* **Text passage**
§
6. Termination. Without prejudice to Section 2 hereof, the
Executive's employment hereunder may be terminated without any
breach of this Agreement only under the following circumstances:
(a) Death. The Executive's employment hereunder shall
terminate upon his death.
(b) Disability. If, (i) as a result of the Executive's
incapacity due to physical or mental illness, the Executive
shall have been absent from his duties with the Company on
a full-time basis for the entire period of six (6)
consecutive months, and within thirty (30) days after
written "Notice of Termination" (as defined in Section 12
below) is thereafter given by the Company (which may occur
before or after the end of such six month period) the
Executive shall not have returned to the performance of his
duties hereunder on a full-time basis, or (ii) the
Executive becomes eligible for benefits under the Company's
long-term disability plan or any successor plan, the
Company may terminate this Agreement and the Executive's
employment hereunder for "Disability."
§
* **Stated problem A**
Transcribe the termination clause between "6. Termination. Without" and "upon his death.", inclusive.

* **Materials provided**
§
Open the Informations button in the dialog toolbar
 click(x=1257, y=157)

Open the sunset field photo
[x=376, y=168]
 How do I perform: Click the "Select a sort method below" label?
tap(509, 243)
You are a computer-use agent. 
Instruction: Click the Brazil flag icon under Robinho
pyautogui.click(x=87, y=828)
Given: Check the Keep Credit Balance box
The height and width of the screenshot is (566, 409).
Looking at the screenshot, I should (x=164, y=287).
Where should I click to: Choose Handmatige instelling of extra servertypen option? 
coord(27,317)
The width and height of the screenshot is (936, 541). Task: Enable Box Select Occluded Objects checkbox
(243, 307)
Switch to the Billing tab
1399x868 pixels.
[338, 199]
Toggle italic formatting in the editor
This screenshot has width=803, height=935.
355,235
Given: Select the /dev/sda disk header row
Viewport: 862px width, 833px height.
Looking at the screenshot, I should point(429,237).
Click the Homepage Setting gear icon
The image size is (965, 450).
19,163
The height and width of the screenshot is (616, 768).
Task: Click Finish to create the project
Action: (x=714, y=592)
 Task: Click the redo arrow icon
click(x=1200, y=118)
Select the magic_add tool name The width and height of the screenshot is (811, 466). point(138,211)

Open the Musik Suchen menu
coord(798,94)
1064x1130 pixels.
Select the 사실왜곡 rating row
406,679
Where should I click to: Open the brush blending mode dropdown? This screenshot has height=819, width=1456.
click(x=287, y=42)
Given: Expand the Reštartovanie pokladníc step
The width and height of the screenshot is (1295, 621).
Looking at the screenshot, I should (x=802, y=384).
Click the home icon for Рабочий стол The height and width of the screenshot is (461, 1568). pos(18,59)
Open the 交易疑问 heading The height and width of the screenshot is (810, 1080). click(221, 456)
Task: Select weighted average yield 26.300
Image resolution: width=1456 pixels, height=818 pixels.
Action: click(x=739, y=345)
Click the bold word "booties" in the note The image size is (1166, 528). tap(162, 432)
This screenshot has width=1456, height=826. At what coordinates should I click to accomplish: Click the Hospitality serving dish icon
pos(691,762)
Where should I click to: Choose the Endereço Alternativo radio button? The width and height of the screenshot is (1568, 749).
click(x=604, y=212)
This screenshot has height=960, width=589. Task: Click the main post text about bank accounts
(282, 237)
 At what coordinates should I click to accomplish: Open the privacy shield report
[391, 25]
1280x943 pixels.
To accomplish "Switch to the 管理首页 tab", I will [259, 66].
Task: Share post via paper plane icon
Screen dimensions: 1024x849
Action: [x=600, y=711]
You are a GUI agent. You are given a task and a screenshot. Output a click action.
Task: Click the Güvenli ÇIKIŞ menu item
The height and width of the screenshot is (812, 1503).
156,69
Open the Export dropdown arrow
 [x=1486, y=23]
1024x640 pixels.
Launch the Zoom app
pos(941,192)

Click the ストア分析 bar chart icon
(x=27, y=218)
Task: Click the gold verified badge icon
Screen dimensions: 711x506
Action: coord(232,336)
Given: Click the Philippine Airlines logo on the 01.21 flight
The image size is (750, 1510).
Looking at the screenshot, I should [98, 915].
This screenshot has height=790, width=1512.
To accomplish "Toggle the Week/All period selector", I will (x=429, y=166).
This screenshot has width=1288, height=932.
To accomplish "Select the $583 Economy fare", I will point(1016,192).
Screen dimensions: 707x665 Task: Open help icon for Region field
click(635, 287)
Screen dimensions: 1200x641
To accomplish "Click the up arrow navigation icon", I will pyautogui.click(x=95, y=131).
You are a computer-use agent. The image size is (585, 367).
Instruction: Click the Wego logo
§
* **Stated problem B**
Give the lines of the entries as a numbered list, from the first line of the entries through the line holding "click(x=1200, y=118)", inclusive, and leave out blank lines.

* **Final answer A**
6. Termination. Without prejudice to Section 2 hereof, the
Executive's employment hereunder may be terminated without any
breach of this Agreement only under the following circumstances:
(a) Death. The Executive's employment hereunder shall
terminate upon his death.

* **Final answer B**
1. Open the Informations button in the dialog toolbar
2.  click(x=1257, y=157)
3. Open the sunset field photo
4. [x=376, y=168]
5.  How do I perform: Click the "Select a sort method below" label?
6. tap(509, 243)
7. You are a computer-use agent. 
8. Instruction: Click the Brazil flag icon under Robinho
9. pyautogui.click(x=87, y=828)
10. Given: Check the Keep Credit Balance box
11. The height and width of the screenshot is (566, 409).
12. Looking at the screenshot, I should (x=164, y=287).
13. Where should I click to: Choose Handmatige instelling of extra servertypen option? 
14. coord(27,317)
15. The width and height of the screenshot is (936, 541). Task: Enable Box Select Occluded Objects checkbox
16. (243, 307)
17. Switch to the Billing tab
18. 1399x868 pixels.
19. [338, 199]
20. Toggle italic formatting in the editor
21. This screenshot has width=803, height=935.
22. 355,235
23. Given: Select the /dev/sda disk header row
24. Viewport: 862px width, 833px height.
25. Looking at the screenshot, I should point(429,237).
26. Click the Homepage Setting gear icon
27. The image size is (965, 450).
28. 19,163
29. The height and width of the screenshot is (616, 768).
30. Task: Click Finish to create the project
31. Action: (x=714, y=592)
32.  Task: Click the redo arrow icon
33. click(x=1200, y=118)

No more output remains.